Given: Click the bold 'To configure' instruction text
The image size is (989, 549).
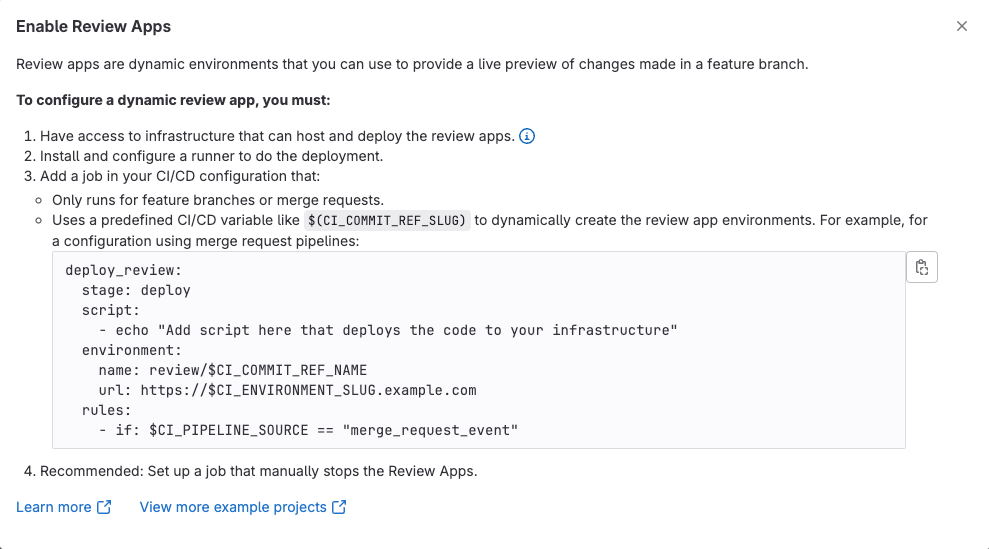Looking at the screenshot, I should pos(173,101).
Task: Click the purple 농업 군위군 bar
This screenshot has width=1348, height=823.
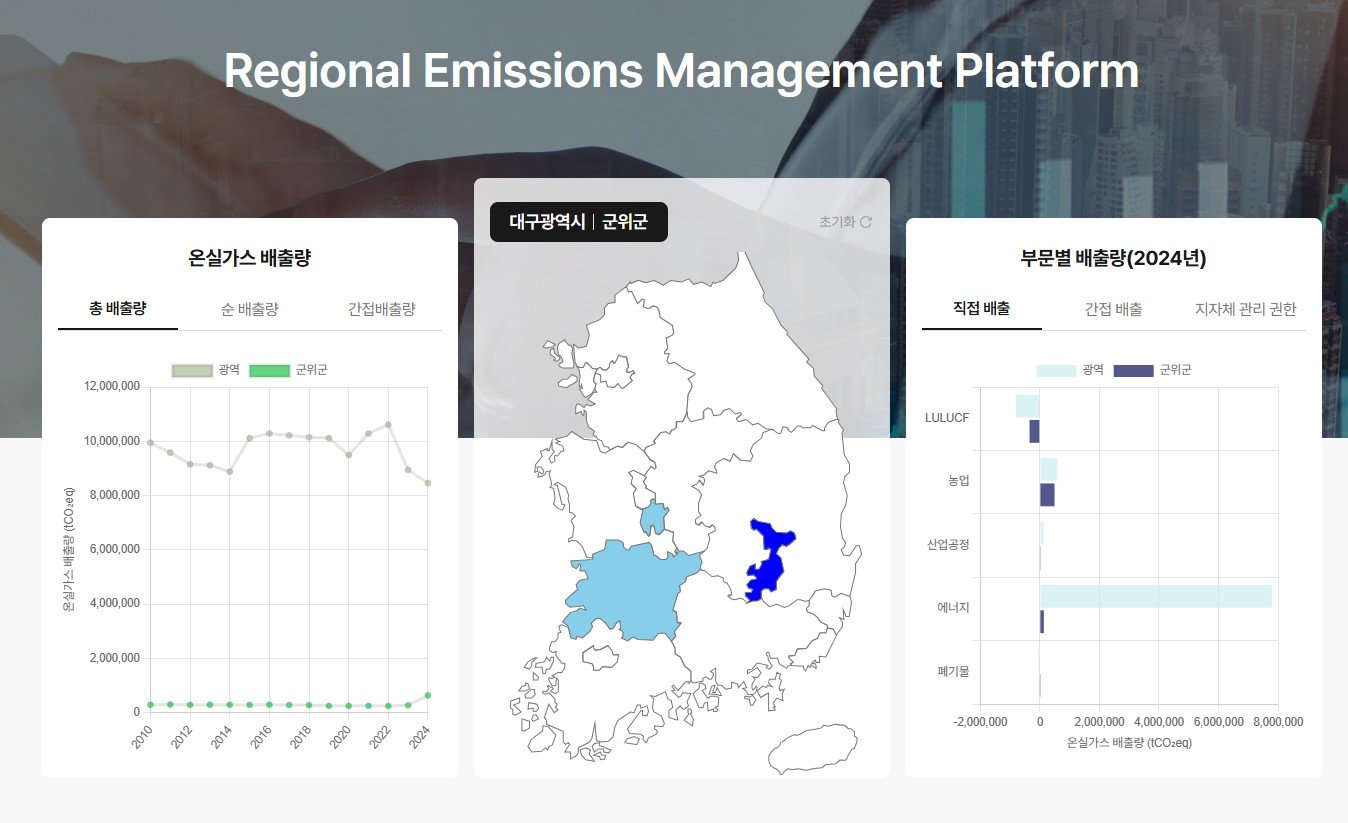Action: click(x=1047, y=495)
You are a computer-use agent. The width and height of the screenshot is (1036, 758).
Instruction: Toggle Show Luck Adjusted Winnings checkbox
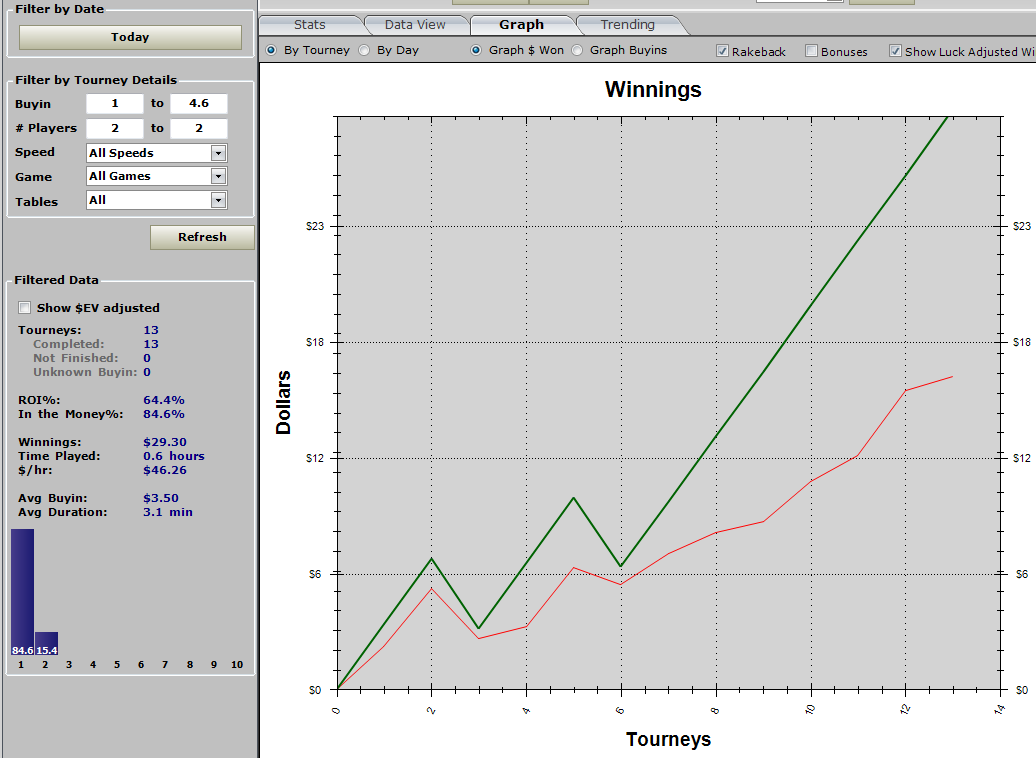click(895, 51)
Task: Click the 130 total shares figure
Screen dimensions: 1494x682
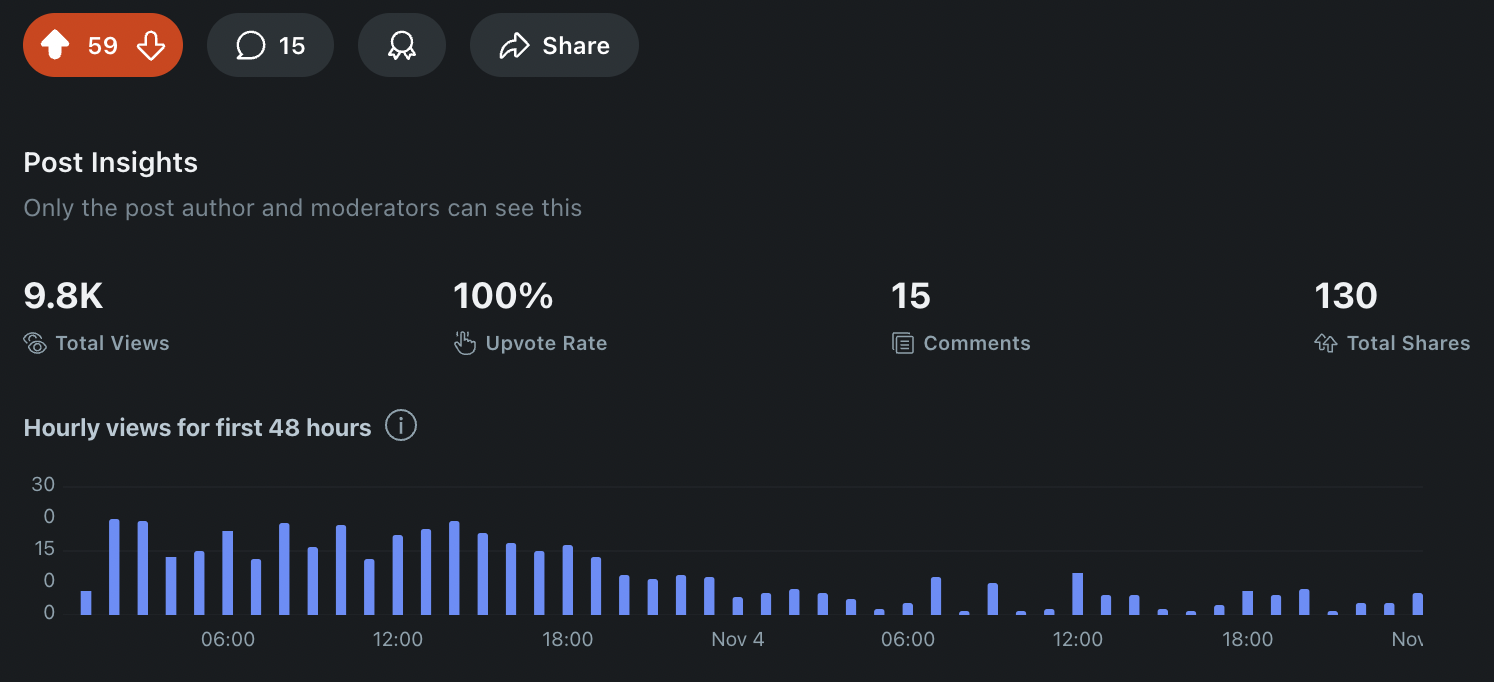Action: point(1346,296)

...

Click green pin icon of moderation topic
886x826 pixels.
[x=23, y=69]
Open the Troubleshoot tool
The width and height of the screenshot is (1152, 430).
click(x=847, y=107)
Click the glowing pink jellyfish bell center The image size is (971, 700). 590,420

---

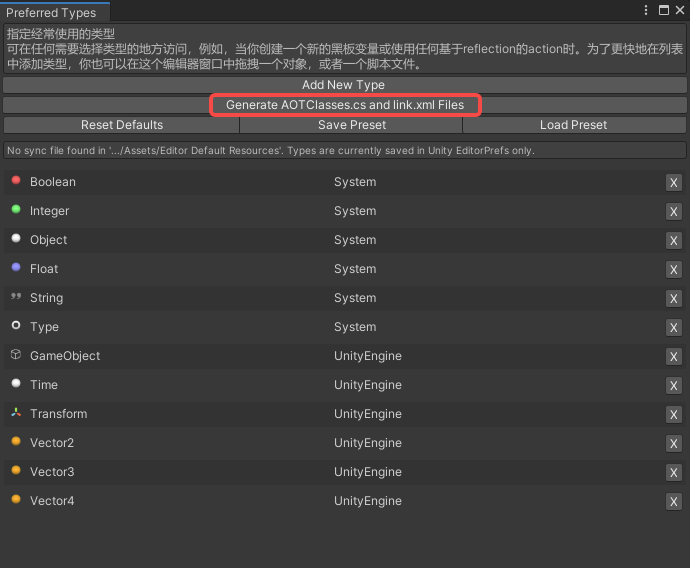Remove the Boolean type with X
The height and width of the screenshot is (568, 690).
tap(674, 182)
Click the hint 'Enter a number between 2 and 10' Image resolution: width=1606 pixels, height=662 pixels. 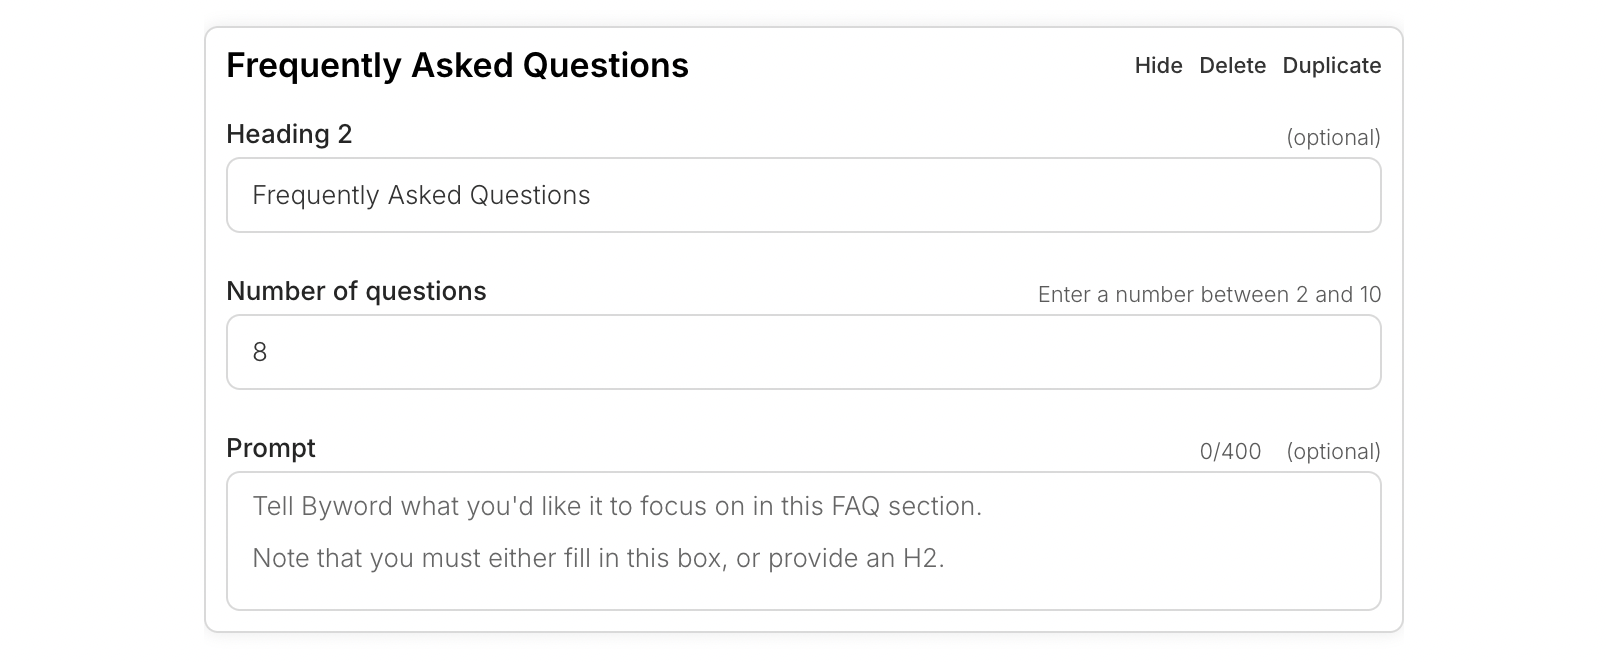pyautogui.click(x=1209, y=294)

Your assignment: Find every line in the records above that contains the word "Task", and copy each one.

Solution for this exercise:
Task: Click the purple 농업 군위군 bar
Task: Click the 130 total shares figure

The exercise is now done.